The European forestry and forest-based bioeconomy sector, gathered within the Circular Choices Coalition, represents 3% of EU GDP and one in five manufacturing companies in the EU.
The transition to a circular economy in the EU must prioritise competitiveness, fairness and inclusivity, aiming to sustain and generate quality jobs while fostering innovation through the development of new and existing bio-based products. These are the conclusion of discussions held by social partners and stakeholders gathered in Brussels last November, including Member of the European Parliament Inese Vaidere and Sven Matzke, acting Head of Unit for social dialogue at the European Commission.
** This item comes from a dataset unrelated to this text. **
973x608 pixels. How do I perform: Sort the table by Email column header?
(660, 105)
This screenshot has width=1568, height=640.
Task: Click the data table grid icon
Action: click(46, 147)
A Clean Industrial Deal and the expected sustainable and affordable housing initiative should contribute to overcoming the challenges the industry faces in making this green transition happen while increasing investment in social, public, energy-efficient and sustainable living spaces.
The associations co-signing the joint statement released today acknowledge that such new industrial framework aims to help alleviate the industry’s burden, but in order to support the industry’s contribution to the Green Deal, the practical implementation of the Clean Industrial Deal and revitalising the construction sector will ensure that Europe becomes competitive again by fostering innovation and investment in future green technologies, products and solutions, and by promoting social progress and just transition, while ensuring good quality jobs.
To ensure good quality industrial jobs across Europe, the co-signatories call to policymakers for:
• Training and job-to-job transition.
• Identify, assess, and prepare for the impacts of the industrial transition.
• Guarantee high quality jobs throughout the industrial transition.
• Build, rebuild and strengthen social dialogue and collective bargaining structures at all levels across Europe.
• Increase investments on Research and Development (R&D) and access to finance for decarbonisation.
Jori Ringman, Cepi Director General said:
“Our industries are not trying to create new societal needs, but rather to satisfy existing ones in a way that works for our planet. This transition will not happen without workers. We must ensure that the new jobs being created are quality jobs, following the values of the European social model.”
Judith Kirton-Darling, industriAll Europe's General Secretary said:
“Quality jobs are at the heart of a just transition. They must guarantee the right to organize, collective bargaining, fair wages, proper training, and healthy workplaces. A just transition isn't just a paper concept – it must deliver for real people on the ground, but this is only possible if there is negotiated transition planning with the involvement of those directly affected. With forest-based bioeconomy industries already representing 4 million skilled jobs and with the potential to create many more, policy-driven frameworks must guide this transformation, ensuring that workers have access to the job-to-job transitions, upskilling and retraining needed."
Ivan Ivanov, Political Secretary for Agriculture and Forestry, EFFAT said:
“Quality jobs are direct jobs covered by collective agreements, ensuring good and safe working conditions as well as training and upskilling that lead to career advancement and job-to-job transitions. In the forestry sector, such jobs need to match increasing job requirements linked to the impact of climate change and extreme weather. They shall be guaranteed and created at the scale that is needed. The circular bioeconomy is predicted to create many new quality jobs while promoting the transition to climate neutrality. For a fair and just transition, we need to deploy and strengthen social dialogue and collective bargaining in the anticipation and management of this transformation.”